Originally posted by: Mem
You obviously don't play online/LAN FPS games. Latency is everything, and most USB input devices have (IMO) horrible latency. The fact that the CPU has to be involved at all in polling an input device is a Bad Thing. I want my frames and I want them yesterday!
I`ve to disagree with you here,USB mouse is classed as a " low speed USB device" let alone full speed USB 1.1(which is 12Mbps) or even USB 2.0(480Mbps) ,as to CPU resources it`s very low,few facts about USB below.
Yes, I know that. I was suggesting that perhap they should make mice that support USB 2.0 instead.

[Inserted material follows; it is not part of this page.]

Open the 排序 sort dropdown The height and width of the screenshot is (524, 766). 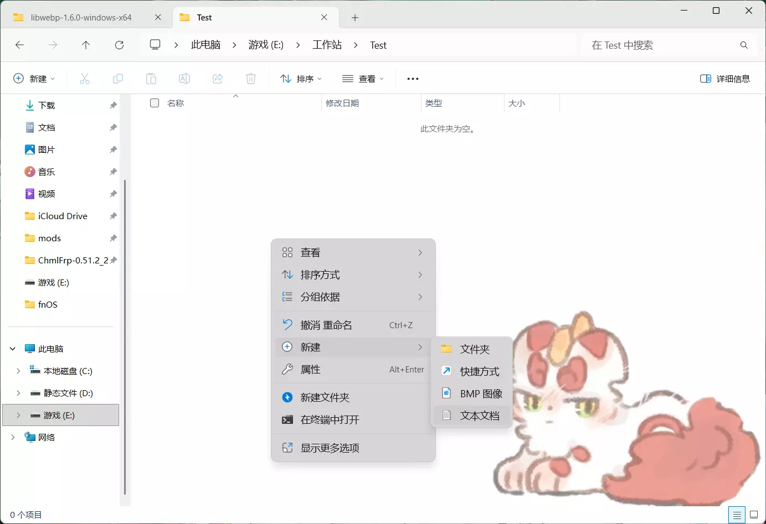pyautogui.click(x=301, y=79)
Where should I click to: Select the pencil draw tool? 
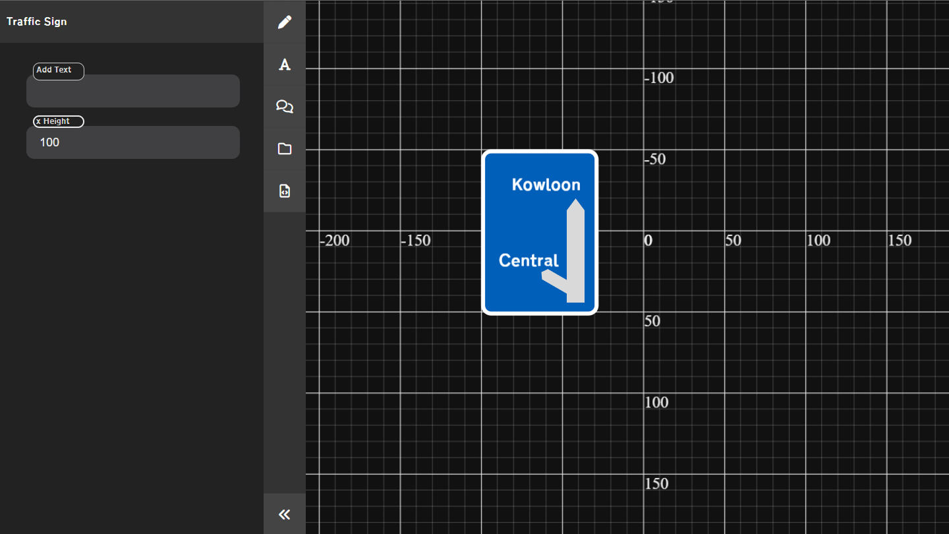(x=285, y=22)
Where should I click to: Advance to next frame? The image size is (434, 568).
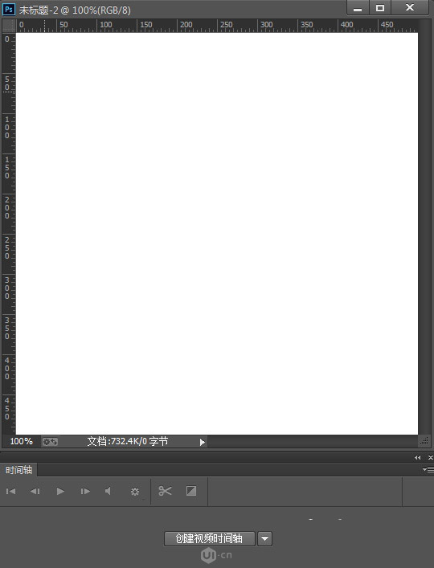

My Via KT400/8235 chips, running USB 1.1-mode controllers, uses PIO mode to poll USB devices, but I think that the USB 2.0 EHCI interface support is DMA-driven. Perhaps this is more a direct limitation of my chipset, but I don't think that I am alone in this. Many systems with non-Intel chipsets have CPU-driven USB. In fact, in comparisons between external USB 2.0 and Firewire400 HDs, the USB ones showed significantly higher CPU usage. That exemplifies what I am talking about, that USB devices tend to be "CPU-heavy", relative to the alternatives.
Originally posted by: Mem
Do note USB mice and keyboards only need around 1.5Mbits/s to function,info on the newer standard( USB 2.0 )
here..
Btw I play online with my mouse and keyboard(USB) and latency is not a problem, only thing I look for online is low ping servers.
But have you ever tried a non-USB (PS/2 port) mouse instead? With the PS/2 port rate clocked up to 100 or 200Hz?
In WinXP, I get a noticable "lag" with my USB mouse, I can be rapidly moving it back and forth at the desktop, with no major CPU-hog programs running, and the mouse lags behind when I stop and move it back in the other direction by a few frames. It's not "instant", like it is with my PS/2 mouse.
The problem isn't so bad in W2K, which is why I prefer to play games in W2K rather than XP, I suspect it is because the system mouse and keyboard are always "emulated" devices under DirectX in XP, rather than directly talking to the device drivers (HAL vs HEL in DirectX-speak) like in W2K.
But in either case, at times of extreme CPU load, or heavy interrupt load, the USB mouse lags and loses movement info, and the PS/2 one doesn't. I attribute this to the fact that the USB ports share IRQs with other things (disk controller), and the USB bus itself shares bandwidth too, among the devices, whereas the PS/2 port has a dedicated, non-shared IRQ, and a seperate microcontroller to process the serial data packets coming off of the wire. Plus, those packets are smaller than in USB (as per your reference, sorry I deleted that part of the quote), so they have slightly less latency/CPU-load as well to read, although that difference is so miniscule it really shouldn't make a difference.